Fare del bene a qualcuno facendo del male a qualcun'altro non è un fare del bene ma un far del male, un'ingiustizia, un crimine.

Dobbiamo avere il coraggio di trattare questa gente per quello che veramente è, malvagia, irresponsabile e sconsiderata. Dobbiamo dirglielo in faccia e farlo sentire pubblicamente ad alta voce.
Costoro,credono di fare del bene e invece fanno del male e lo fanno a tutti, anche a quelli a cui credono di fare del bene, poiché facendo del male alla loro stessa gente, ai loro concittadini, a noi, derubandoci delle nostre risorse pubbliche, oppimendoci con la loro presunzione e arroganza atruista, disprezzandoci come egoisti anche se naturalemente e giustamente egoisti, tradendoci co la negazione dei nostri diritti e della solidarietà fraterna di cittadinanza che è dovuta a tutti i mebri delle nostre comunità ci rendoso estremamente odiosi e insopportabili come causa e loro complici anche coloro che stanno aiutando con le nostre risorse e nostro danno.

Aiuta la tua gente prima di aiutare il resto del mondo; anche al tuo paese ci sono tante persone che ne avrebbero bisogno, non abbandonarle e disprezzarle, se puoi aiutale e tutta la comunità sarà migliore.
Non vi è maggiore cattiveria e disumanità del negare la solidarieta umana alla propria famiglia, alla propria gente, ai propri concittadini e darla ad altri che non hanno alcun diritto.
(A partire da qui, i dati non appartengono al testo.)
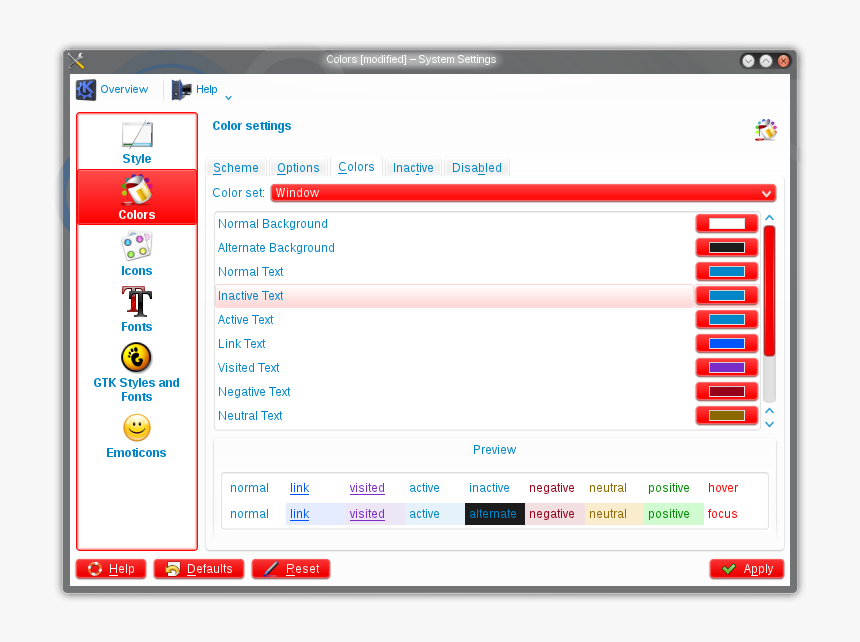Open the Emoticons settings category
This screenshot has height=642, width=860.
click(137, 428)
Una comunità umana, una famiglia, un popolo, una tribù, una nazione, una città, uno stato dove i suoi membri anziché amarsi fraternamente ed aiutarsi si odiano e avversano al punto da preferire essere solidali con altri significa che quella famiglia, quella comunità, che quel popolo, quella nazione e quella società non ha nessun legame profondo che la tenga unita dove prevale più l'avversione, l'odio, lo spirito di rapina e la mancanza assoluta di ogni rispetto alla fraternità.
Prima l'uomo poi caso mai anche gli idoli e solo quelli che favoriscono la vita e non la morte; Dio invece è un'altra cosa sia dall'uomo che dai suoi idoli.